Tumultuous History
Deutsche Bank Trust Co. Americas -- which is separate from Deutsche Bank Securities Inc., the better-known trading division -- rose from the ashes of another scandal-plagued bank. The century-old Bankers Trust was largely uncontroversial until the 1990s, when it began innovating in financial derivatives. Customers lost money and sued, and the litigation unearthed taped conversations among traders who called their deals “gravy trains.” In transcripts, an employee discussed a client’s loss on a trade, saying, “Pad the number a little bit.” Another worker told a colleague, “Funny business, you know? Lure people into that calm and then just totally f--- ’em.” By 1999, Bankers Trust was ripe for rescue by a German buyer with about $9 billion to spend.

Soon the new institution had its own tumultuous history. From 1999 through 2006, it handled almost $11 billion in U.S. dollar transactions for customers in nations under sanctions: Iran, Syria, Libya, Burma and Sudan. Later, it helped rich Russians move $10 billion from their country using “mirror trades” -- simultaneous stock trades in separate jurisdictions that bypassed customary hoops for transferring money.

In between, in cases where the bank wasn’t accused of any wrongdoing, it also provided banking services for:

Russia’s Sberbank PJSC while the government-controlled bank was involved in a years-long scheme that funneled millions to a man in the U.S. who admitted to smuggling $65 million worth of potential nuclear technology to Russia, according to federal prosecutors; Kenyan fraudsters who scammed U.S. income tax refunds using identities stolen from Indiana sex offenders; and a Colombian drug cartel that received payments from the U.S. Drug Enforcement Administration as part of an undercover operation. The payments, disguised as profits from auto-parts sales, were transferred into a Deutsche account and exhibited what a DEA undercover agent called “obvious red flags.”

Today, Deutsche Bank Trust Co. Americas is one of the last Wall Street banks that’s actually on Wall Street. Former employees say the subsidiary -- housed in a skyscraper that’s sheathed in glass and lined with mahogany paneling -- has been a kind of legal mirage for most of its existence. The unit provides an entrée for Deutsche Bank to operate as a lender in America, those people said, but its U.S.-based executives have had little authority.

High-Volume Work
Much of its behind-the-scenes work is akin to plumbing: It opens channels for international cash, takes care of customers’ assets and clears transactions in dollars. It’s high-volume, low-margin work -- not glamorous, but necessary to the global economy.

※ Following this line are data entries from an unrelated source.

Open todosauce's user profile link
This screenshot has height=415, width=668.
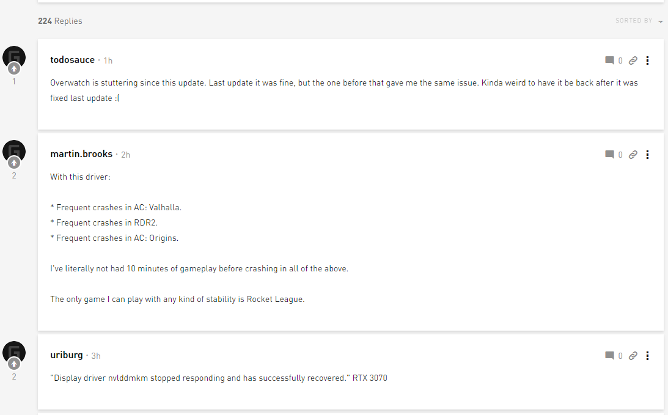click(x=72, y=60)
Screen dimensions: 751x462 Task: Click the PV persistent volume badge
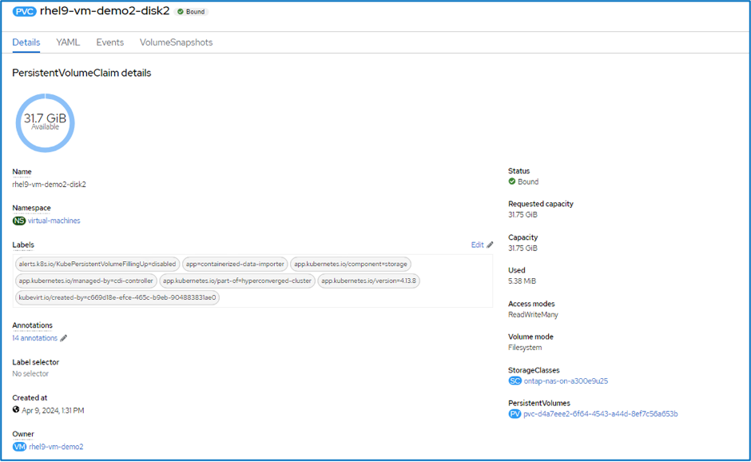(515, 414)
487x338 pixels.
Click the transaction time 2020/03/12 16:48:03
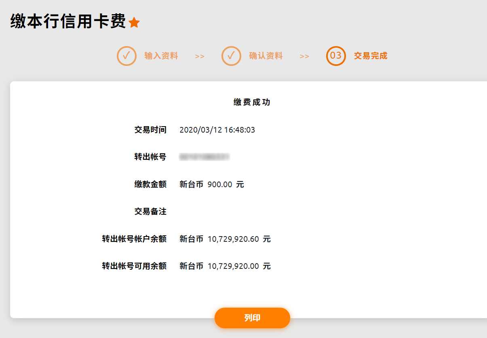click(217, 130)
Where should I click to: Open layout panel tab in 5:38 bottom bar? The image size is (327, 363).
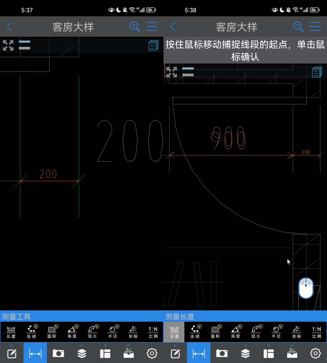pos(269,353)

For foreign banks like Danske, the unit opens an industrial-scale teller window into the U.S. financial system that their customers can use -- what’s known as a correspondent banking relationship. Of course, when the plumbing fails, the results can be unpleasant.

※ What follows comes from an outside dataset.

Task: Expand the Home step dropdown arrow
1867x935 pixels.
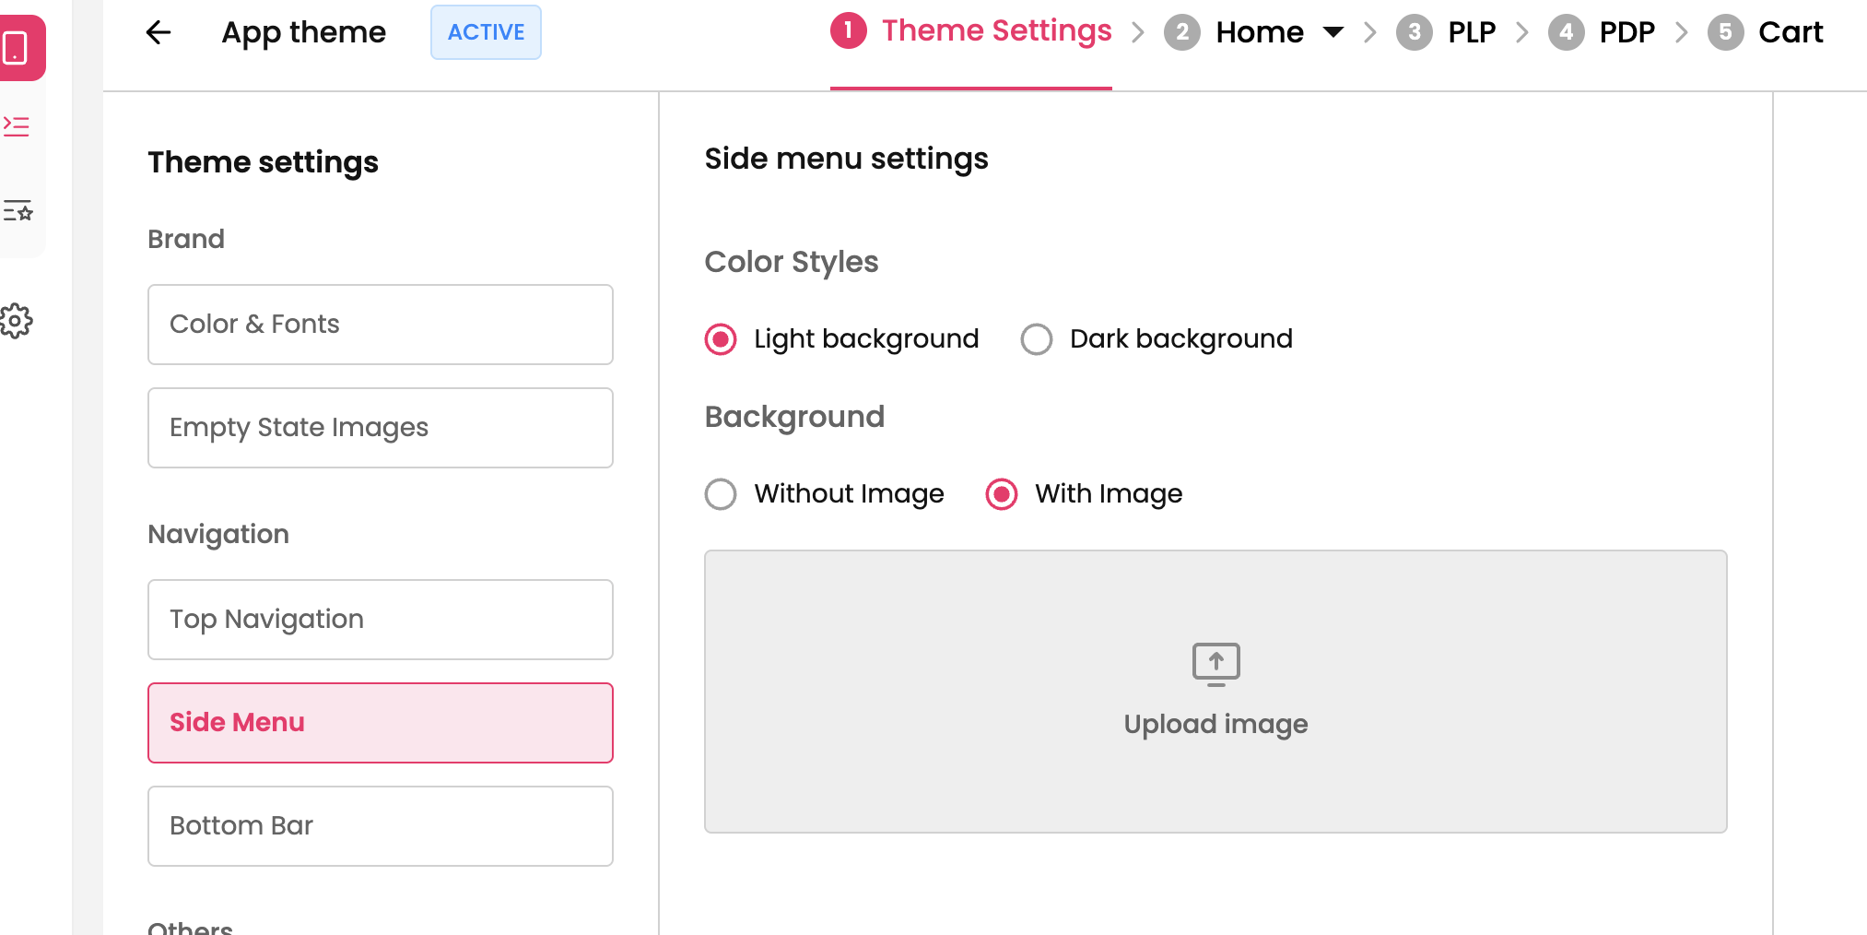Action: 1333,33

In Danske’s case, Danish regulators say Estonian employees covered up money-laundering violations for years. The bank has admitted that roughly $230 billion that passed through that unit between 2007 and 2015 -- much of it from Russian clients -- was suspicious. A person familiar with the matter confirmed that at least $150 billion flowed through Deutsche Bank, and one report put the figure at about $185 billion.

When that money flow began, the chief of the German lender’s U.S. business was Seth Waugh, a perpetually tanned executive who wore his graying hair a bit long by bankers’ standards. Waugh pledged to regulators in 2005 that he’d overhaul the bank’s money-laundering protections. But in a 2013 letter that served as a scathing review of his tenure, the Federal Reserve Bank of New York concluded that “no progress was made” on concerns first raised in 2002.

Unanswered Questions
Waugh, widely described as affable and approachable, had only limited influence over staff members’ bonuses or other personnel matters -- or even key points of Deutsche’s U.S. balance sheet, according to several former colleagues. Employees say he often couldn’t answer questions about bank operations or regulatory matters because the real decision-makers were sitting in Europe.